That being said, moving nests are definitely important to handle eventually, but I'd vote to not worry about that for an initial release milestone.

Seconding the prioritization :)

lpilz · 2022-01-25T08:50:12Z

Maybe we should use #31 as a reason to discuss which coordinates we will have in the dataset at the end.

For the time coordinate, e.g., information in wrfout files is redundant. We have the Times coordinate, which contains timestamps (in string form) and we have XTIME, which contains timedeltas (minutes since simulation start). To avoid too much redundant data, I would propose to just drop XTIME and only keep Time.

The same goes for the spatial coordinates. I would suggest making dropping redundant information a rule. So if it were not too much hassle to compute on the fly, I would propose to keep south_north, west_east and bottom_top (+ staggered? #35) and just drop XLAT, XLONG etc.. This would simply entail adding tutorials on how to generate the lats and longs.

What do you say to these suggestions?

lpilz · 2022-01-25T08:55:18Z

I just remembered this might also apply to data variables. For use_theta_m = 0, the THM and the T field are identical.

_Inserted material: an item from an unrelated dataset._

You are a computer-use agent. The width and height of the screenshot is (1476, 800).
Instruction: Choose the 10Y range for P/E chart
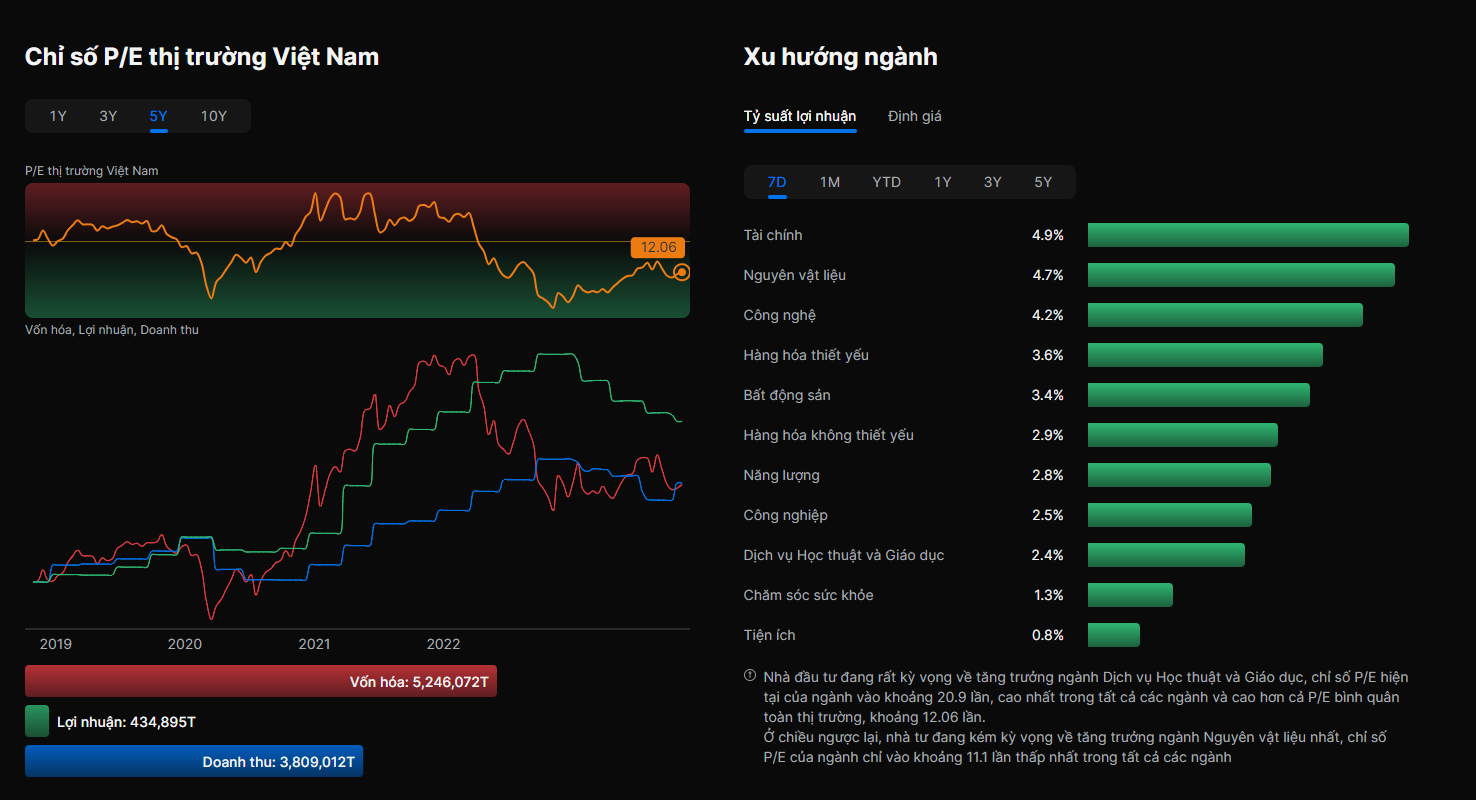[x=214, y=116]
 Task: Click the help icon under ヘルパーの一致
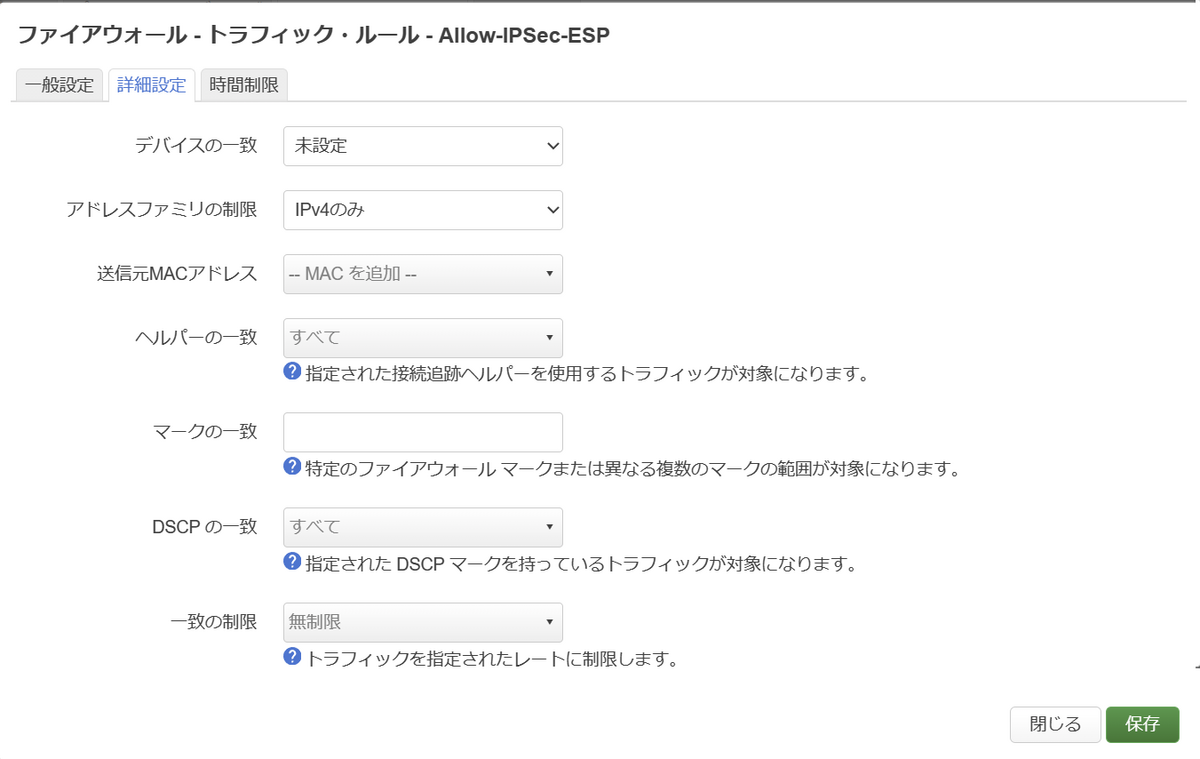click(x=292, y=372)
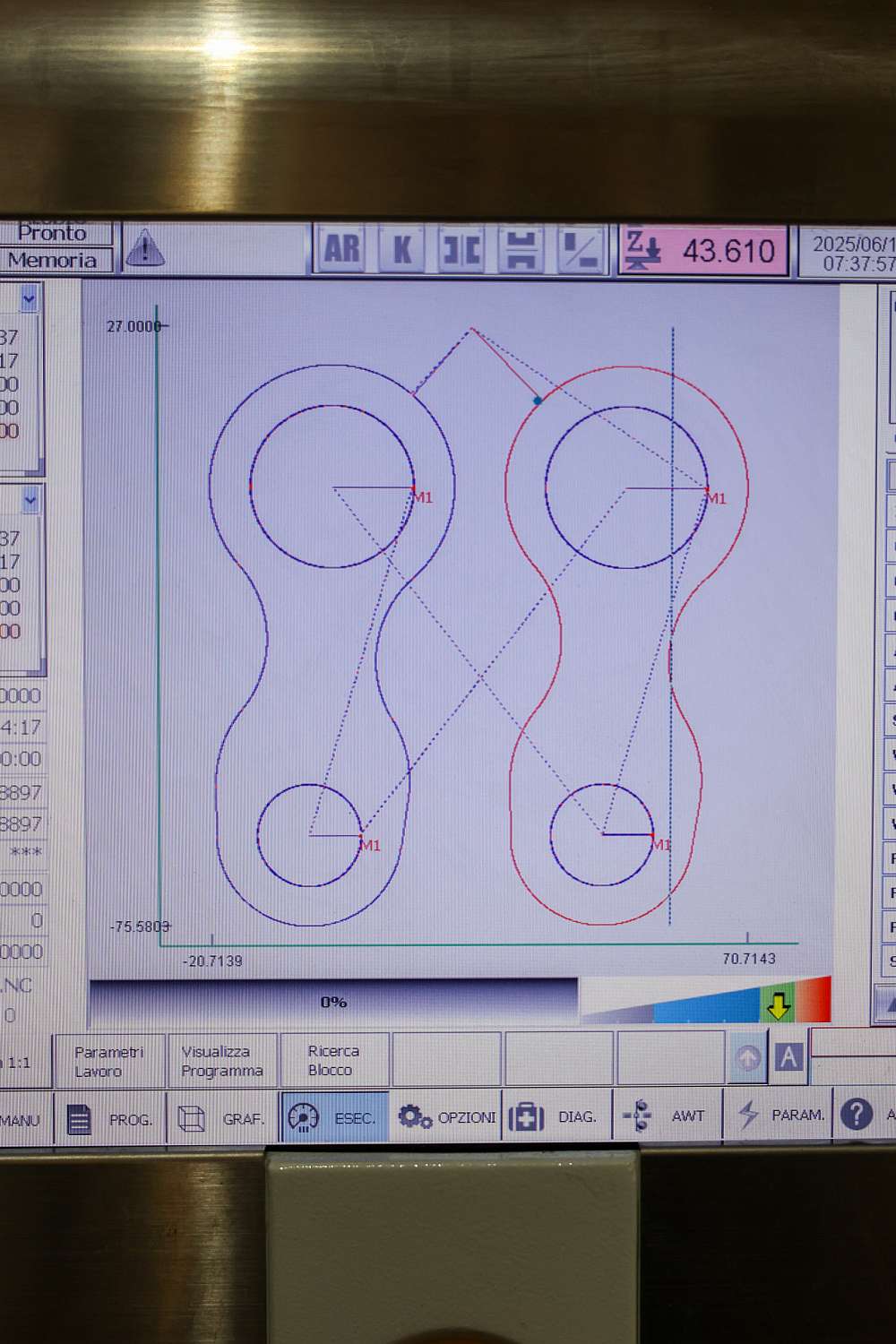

kmpaul · 2022-01-26T19:24:51Z

@lpilz: This sounds reasonable to me.

jthielen · 2022-01-26T19:56:00Z

For the time coordinate, e.g., information in wrfout files is redundant. We have the Times coordinate, which contains timestamps (in string form) and we have XTIME, which contains timedeltas (minutes since simulation start). To avoid too much redundant data, I would propose to just drop XTIME and only keep Time.

That makes sense to me for this kind of one-dimension coordinate (so long as Times is parsed into a datetime dimension coordinate as previously intended)!

The same goes for the spatial coordinates. I would suggest making dropping redundant information a rule. So if it were not too much hassle to compute on the fly, I would propose to keep south_north, west_east and bottom_top (+ staggered? #35) and just drop XLAT, XLONG etc.. This would simply entail adding tutorials on how to generate the lats and longs.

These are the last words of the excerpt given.